Pablo C. Cañizares, Jose María López-Morales, Sara Pérez-Soler, Esther Guerra, Juan de Lara
Conversational agents, or chatbots, have become popular to access all kind of software services. They provide an intuitive natural language interface for interaction, available from a wide range of channels including social networks, web pages, intelligent speakers or cars. In response to this demand, many chatbot development platforms and tools have emerged. However, they typically lack support to statically measure properties of the chatbots being built, as indicators of their size, complexity, quality or usability. Similarly, there are hardly any mechanisms to compare and cluster chatbots developed with heterogeneous technologies.
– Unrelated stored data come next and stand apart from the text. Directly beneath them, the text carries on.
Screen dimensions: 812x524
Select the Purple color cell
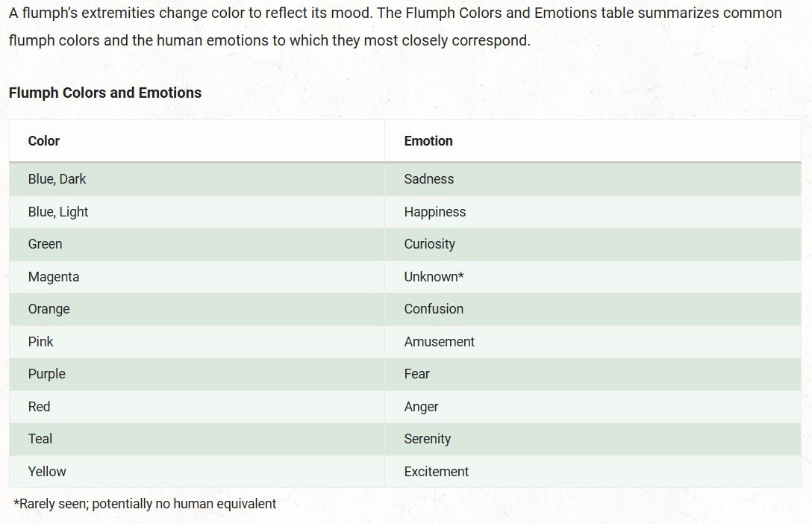point(197,374)
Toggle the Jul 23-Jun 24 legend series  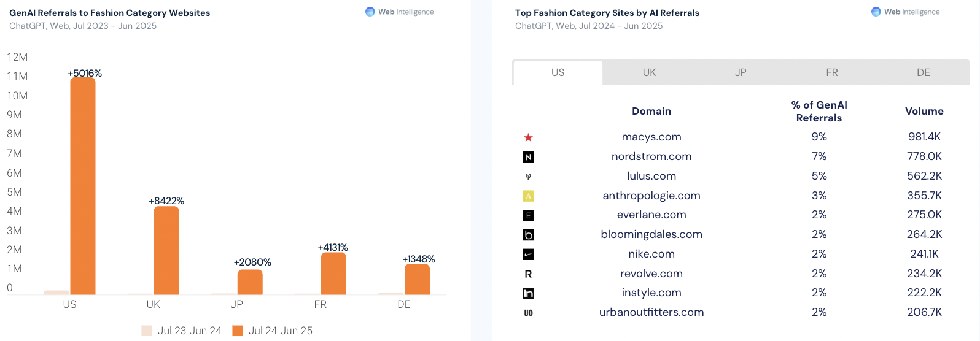tap(182, 331)
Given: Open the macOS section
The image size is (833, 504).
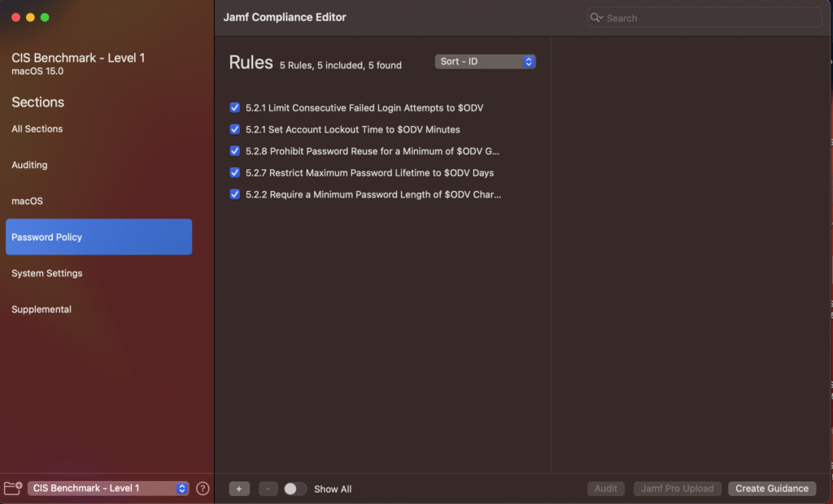Looking at the screenshot, I should click(x=27, y=201).
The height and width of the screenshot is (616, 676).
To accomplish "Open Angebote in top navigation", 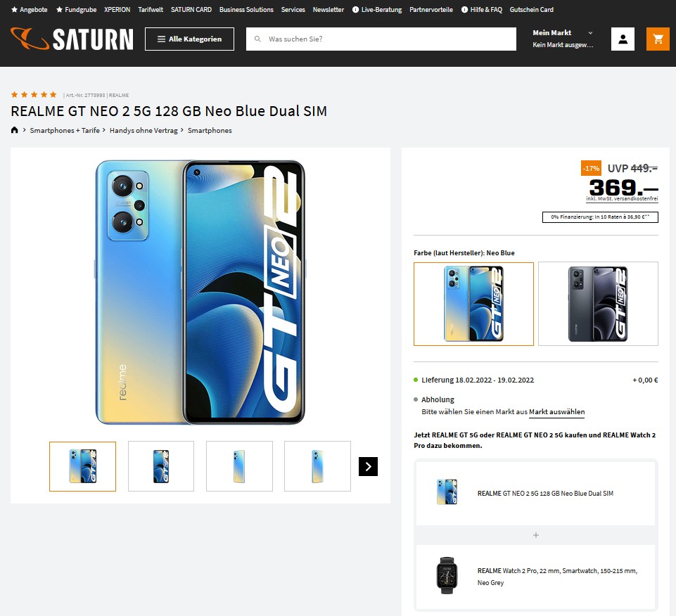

To overcome this limitation, we propose a suite of 21 metrics for chatbot designs, as well as two clustering methods that help in grouping chatbots along their conversation topics and design features. Both the metrics and the clustering methods are defined on a neutral chatbot design language, becoming independent of the implementation platform. We provide automatic translations of chatbots defined on some major platforms into this neutral notation to perform the measurement and clustering. The approach is supported by our tool Asymob, which we have used to evaluate the metrics and the clustering methods over a set of 259 Dialogflow and Rasa chatbots from open-source repositories. The results open the door to incorporating the metrics within chatbot development processes for the early detection of quality issues, and to exploit clustering to organise large collections of chatbots into significant groups to ease chatbot comprehension, search and comparison.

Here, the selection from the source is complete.